[Material provided]

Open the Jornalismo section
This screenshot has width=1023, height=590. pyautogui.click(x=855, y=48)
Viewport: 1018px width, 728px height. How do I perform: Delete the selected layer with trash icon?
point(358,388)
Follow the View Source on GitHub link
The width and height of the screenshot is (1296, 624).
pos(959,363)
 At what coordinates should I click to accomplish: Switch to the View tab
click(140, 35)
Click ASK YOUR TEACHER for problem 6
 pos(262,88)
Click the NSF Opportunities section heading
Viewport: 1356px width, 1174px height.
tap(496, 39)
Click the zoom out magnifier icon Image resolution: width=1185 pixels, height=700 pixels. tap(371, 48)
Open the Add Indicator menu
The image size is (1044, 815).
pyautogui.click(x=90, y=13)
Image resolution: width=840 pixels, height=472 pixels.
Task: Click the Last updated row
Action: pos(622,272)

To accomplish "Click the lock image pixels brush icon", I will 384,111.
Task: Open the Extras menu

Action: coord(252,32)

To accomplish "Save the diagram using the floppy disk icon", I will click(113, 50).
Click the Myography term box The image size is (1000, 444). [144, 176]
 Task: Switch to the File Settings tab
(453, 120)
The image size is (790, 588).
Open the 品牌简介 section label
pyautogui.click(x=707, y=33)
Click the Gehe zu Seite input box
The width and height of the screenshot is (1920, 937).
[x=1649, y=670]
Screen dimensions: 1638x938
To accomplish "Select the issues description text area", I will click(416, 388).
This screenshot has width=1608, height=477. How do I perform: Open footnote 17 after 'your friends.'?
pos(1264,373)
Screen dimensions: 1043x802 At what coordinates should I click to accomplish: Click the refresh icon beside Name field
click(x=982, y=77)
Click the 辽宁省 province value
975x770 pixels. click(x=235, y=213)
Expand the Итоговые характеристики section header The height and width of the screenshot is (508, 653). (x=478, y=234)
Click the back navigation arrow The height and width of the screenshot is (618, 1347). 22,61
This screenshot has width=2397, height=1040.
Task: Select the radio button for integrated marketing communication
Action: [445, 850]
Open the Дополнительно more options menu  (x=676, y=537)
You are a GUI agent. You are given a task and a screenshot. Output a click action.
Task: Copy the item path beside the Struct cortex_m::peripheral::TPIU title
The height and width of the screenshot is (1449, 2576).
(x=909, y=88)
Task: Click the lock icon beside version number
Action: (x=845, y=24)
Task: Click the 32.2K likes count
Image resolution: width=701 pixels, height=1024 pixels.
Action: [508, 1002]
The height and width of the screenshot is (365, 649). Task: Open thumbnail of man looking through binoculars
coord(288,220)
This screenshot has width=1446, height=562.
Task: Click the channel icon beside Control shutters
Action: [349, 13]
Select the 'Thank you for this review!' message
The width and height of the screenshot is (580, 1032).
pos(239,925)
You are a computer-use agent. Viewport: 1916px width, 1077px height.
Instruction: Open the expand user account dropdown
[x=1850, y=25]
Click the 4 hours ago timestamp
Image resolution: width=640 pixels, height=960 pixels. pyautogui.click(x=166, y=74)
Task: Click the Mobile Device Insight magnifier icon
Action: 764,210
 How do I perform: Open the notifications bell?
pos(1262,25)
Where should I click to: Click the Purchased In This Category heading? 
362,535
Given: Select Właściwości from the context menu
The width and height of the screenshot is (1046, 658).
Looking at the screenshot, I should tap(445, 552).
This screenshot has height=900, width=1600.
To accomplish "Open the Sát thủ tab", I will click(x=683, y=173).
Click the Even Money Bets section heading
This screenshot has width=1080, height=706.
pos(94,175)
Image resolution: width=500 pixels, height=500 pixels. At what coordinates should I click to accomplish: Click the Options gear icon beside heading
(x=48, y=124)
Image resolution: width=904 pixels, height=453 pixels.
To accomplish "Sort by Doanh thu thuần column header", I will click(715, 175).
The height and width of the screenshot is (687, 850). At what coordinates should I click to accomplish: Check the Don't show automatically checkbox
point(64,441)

[/Material provided]

What to produce ▸
The entries above must be transcribed word for word.

Exercise answer ▸
Open the Jornalismo section
This screenshot has width=1023, height=590. pyautogui.click(x=855, y=48)
Viewport: 1018px width, 728px height. How do I perform: Delete the selected layer with trash icon?
point(358,388)
Follow the View Source on GitHub link
The width and height of the screenshot is (1296, 624).
pos(959,363)
 At what coordinates should I click to accomplish: Switch to the View tab
click(140, 35)
Click ASK YOUR TEACHER for problem 6
 pos(262,88)
Click the NSF Opportunities section heading
Viewport: 1356px width, 1174px height.
tap(496, 39)
Click the zoom out magnifier icon Image resolution: width=1185 pixels, height=700 pixels. tap(371, 48)
Open the Add Indicator menu
The image size is (1044, 815).
pyautogui.click(x=90, y=13)
Image resolution: width=840 pixels, height=472 pixels.
Task: Click the Last updated row
Action: pos(622,272)

To accomplish "Click the lock image pixels brush icon", I will 384,111.
Task: Open the Extras menu

Action: coord(252,32)

To accomplish "Save the diagram using the floppy disk icon", I will click(113, 50).
Click the Myography term box The image size is (1000, 444). [144, 176]
 Task: Switch to the File Settings tab
(453, 120)
The image size is (790, 588).
Open the 品牌简介 section label
pyautogui.click(x=707, y=33)
Click the Gehe zu Seite input box
The width and height of the screenshot is (1920, 937).
[x=1649, y=670]
Screen dimensions: 1638x938
To accomplish "Select the issues description text area", I will click(416, 388).
This screenshot has width=1608, height=477. How do I perform: Open footnote 17 after 'your friends.'?
pos(1264,373)
Screen dimensions: 1043x802 At what coordinates should I click to accomplish: Click the refresh icon beside Name field
click(x=982, y=77)
Click the 辽宁省 province value
975x770 pixels. click(x=235, y=213)
Expand the Итоговые характеристики section header The height and width of the screenshot is (508, 653). (x=478, y=234)
Click the back navigation arrow The height and width of the screenshot is (618, 1347). 22,61
This screenshot has width=2397, height=1040.
Task: Select the radio button for integrated marketing communication
Action: [445, 850]
Open the Дополнительно more options menu  (x=676, y=537)
You are a GUI agent. You are given a task and a screenshot. Output a click action.
Task: Copy the item path beside the Struct cortex_m::peripheral::TPIU title
The height and width of the screenshot is (1449, 2576).
(x=909, y=88)
Task: Click the lock icon beside version number
Action: (x=845, y=24)
Task: Click the 32.2K likes count
Image resolution: width=701 pixels, height=1024 pixels.
Action: [508, 1002]
The height and width of the screenshot is (365, 649). Task: Open thumbnail of man looking through binoculars
coord(288,220)
This screenshot has width=1446, height=562.
Task: Click the channel icon beside Control shutters
Action: [349, 13]
Select the 'Thank you for this review!' message
The width and height of the screenshot is (580, 1032).
pos(239,925)
You are a computer-use agent. Viewport: 1916px width, 1077px height.
Instruction: Open the expand user account dropdown
[x=1850, y=25]
Click the 4 hours ago timestamp
Image resolution: width=640 pixels, height=960 pixels. pyautogui.click(x=166, y=74)
Task: Click the Mobile Device Insight magnifier icon
Action: 764,210
 How do I perform: Open the notifications bell?
pos(1262,25)
Where should I click to: Click the Purchased In This Category heading? 
362,535
Given: Select Właściwości from the context menu
The width and height of the screenshot is (1046, 658).
Looking at the screenshot, I should tap(445, 552).
This screenshot has height=900, width=1600.
To accomplish "Open the Sát thủ tab", I will click(x=683, y=173).
Click the Even Money Bets section heading
This screenshot has width=1080, height=706.
pos(94,175)
Image resolution: width=500 pixels, height=500 pixels. At what coordinates should I click to accomplish: Click the Options gear icon beside heading
(x=48, y=124)
Image resolution: width=904 pixels, height=453 pixels.
To accomplish "Sort by Doanh thu thuần column header", I will click(715, 175).
The height and width of the screenshot is (687, 850). At what coordinates should I click to accomplish: Check the Don't show automatically checkbox
point(64,441)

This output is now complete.